- [Testo di riferimento]:

━━━━━━━━━━━━━━━━━━━━━━━━━━━━━━

La Serbia di Vucic al bivio
Tumulti interni e pressioni geopolitiche destabilizzano la maggioranza di governo: le elezioni di giugno rappresenteranno un turning point per il paese? L’analisi di Giorgio Cella

Tra i paesi dell’Europa centro-orientale e balcanica che la Storia ci ha insegnato a monitorare nel loro corso diacronico, si trova senz’altro la Serbia. Dal suo antico ruolo di scudo della cristianità nei tempi ottomani e poi della Questione d’Oriente, sino agli inizi del secolo breve quando divenne catalizzatore delle molteplici tensioni che sfociarono nella Grande Guerra, per poi costituire il primo punto di rottura nel mondo post-bipolare con le guerre nei Balcani e con il coinvolgimento della NATO, Belgrado è stata, nel bene o nel male, sempre in grado di prendersi una sua scena nel palcoscenico internazionale.

━━━━━━━━━━━━━━━━━━━━━━━━━━━━━━

- [Dati mostrati]:

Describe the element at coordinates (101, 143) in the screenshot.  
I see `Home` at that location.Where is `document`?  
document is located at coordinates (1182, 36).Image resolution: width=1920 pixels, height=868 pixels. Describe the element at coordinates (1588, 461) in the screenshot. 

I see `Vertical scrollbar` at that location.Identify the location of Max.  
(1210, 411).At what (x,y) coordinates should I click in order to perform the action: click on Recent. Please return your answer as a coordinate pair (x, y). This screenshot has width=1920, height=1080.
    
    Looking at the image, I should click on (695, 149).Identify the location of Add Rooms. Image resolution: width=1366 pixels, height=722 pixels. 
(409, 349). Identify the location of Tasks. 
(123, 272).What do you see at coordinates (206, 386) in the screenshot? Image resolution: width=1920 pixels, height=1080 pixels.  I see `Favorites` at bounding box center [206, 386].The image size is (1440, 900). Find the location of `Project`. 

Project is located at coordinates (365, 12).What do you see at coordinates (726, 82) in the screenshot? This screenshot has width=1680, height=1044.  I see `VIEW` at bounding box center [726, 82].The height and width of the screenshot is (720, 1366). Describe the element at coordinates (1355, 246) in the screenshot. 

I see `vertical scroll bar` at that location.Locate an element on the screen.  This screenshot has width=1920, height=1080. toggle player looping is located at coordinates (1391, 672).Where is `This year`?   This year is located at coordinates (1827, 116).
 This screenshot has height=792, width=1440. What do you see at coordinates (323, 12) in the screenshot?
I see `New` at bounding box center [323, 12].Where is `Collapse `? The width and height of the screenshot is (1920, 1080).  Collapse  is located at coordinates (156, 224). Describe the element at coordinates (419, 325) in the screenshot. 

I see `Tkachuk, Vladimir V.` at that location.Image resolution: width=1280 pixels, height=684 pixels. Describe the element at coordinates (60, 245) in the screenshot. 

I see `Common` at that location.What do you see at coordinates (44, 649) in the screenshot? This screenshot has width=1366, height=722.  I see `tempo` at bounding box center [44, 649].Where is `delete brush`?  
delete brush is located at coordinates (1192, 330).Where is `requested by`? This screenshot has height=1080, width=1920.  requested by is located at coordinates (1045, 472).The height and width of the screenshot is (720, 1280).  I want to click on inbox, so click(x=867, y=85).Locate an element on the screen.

━━━━━━━━━━━━━━━━━━━━━━━━━━━━━━

- [Compiti da svolgere]:
1: Ricopia tale e quale la parte del brano sulla Serbia che comincia con le parole contenenti "Tra i paesi" e finisce con "nel palcoscenico internazionale.".
2: Elenca tutti i ruoli che il brano sulla Serbia attribuisce al paese nelle diverse epoche storiche.
3: Prosegui il brano sulla Serbia a partire dal punto in cui si ferma.
Le righe non hanno niente a che vedere con il brano sulla Serbia.

- [Risposte]:
1:
Tra i paesi dell’Europa centro-orientale e balcanica che la Storia ci ha insegnato a monitorare nel loro corso diacronico, si trova senz’altro la Serbia. Dal suo antico ruolo di scudo della cristianità nei tempi ottomani e poi della Questione d’Oriente, sino agli inizi del secolo breve quando divenne catalizzatore delle molteplici tensioni che sfociarono nella Grande Guerra, per poi costituire il primo punto di rottura nel mondo post-bipolare con le guerre nei Balcani e con il coinvolgimento della NATO, Belgrado è stata, nel bene o nel male, sempre in grado di prendersi una sua scena nel palcoscenico internazionale.

2:
- Scudo della cristianità nei tempi ottomani e poi della Questione d'Oriente
- Catalizzatore delle molteplici tensioni che sfociarono nella Grande Guerra, agli inizi del secolo breve
- Primo punto di rottura nel mondo post-bipolare, con le guerre nei Balcani e il coinvolgimento della NATO

3:
Ciò vale anche per i nostri giorni, dove la Serbia del governo di Alexander Vucic - al potere da oltre dieci anni - oltre che in un sempre più difficile equilibrio geopolitico esterno (sotto la pressione di molteplici attori statali e nell’incertezza di allineamenti e alleanze), si trova anche e soprattutto in difficoltà sul piano domestico, per via di una lunga serie di proteste di massa. Le prime manifestazioni popolari sono occorse nel novembre scorso, quando la tettoia della nuova stazione della città serba di Novi Sad è crollata, causando quindici morti. Dal 2021 in poi la stazione aveva subito dei lavori di rinnovamento sotto l’ombrello della Belt and Road Initiative cinese, sebbene implementati da un consorzio di quattro imprese, di cui due cinesi e due europee (una ungherese e una francese). Alle prime proteste per l’incidente, il governo, oltre a mostrarsi poco trasparente riguardo la pubblicazione dei documenti sugli appalti richiesti dai manifestanti, ha inviato unità di polizia per reprimere e disperdere le proteste, mossa che non ha fatto altro che incendiare ulteriormente un’opinione pubblica evidentemente non più tollerante verso dinamiche e misure verticistiche.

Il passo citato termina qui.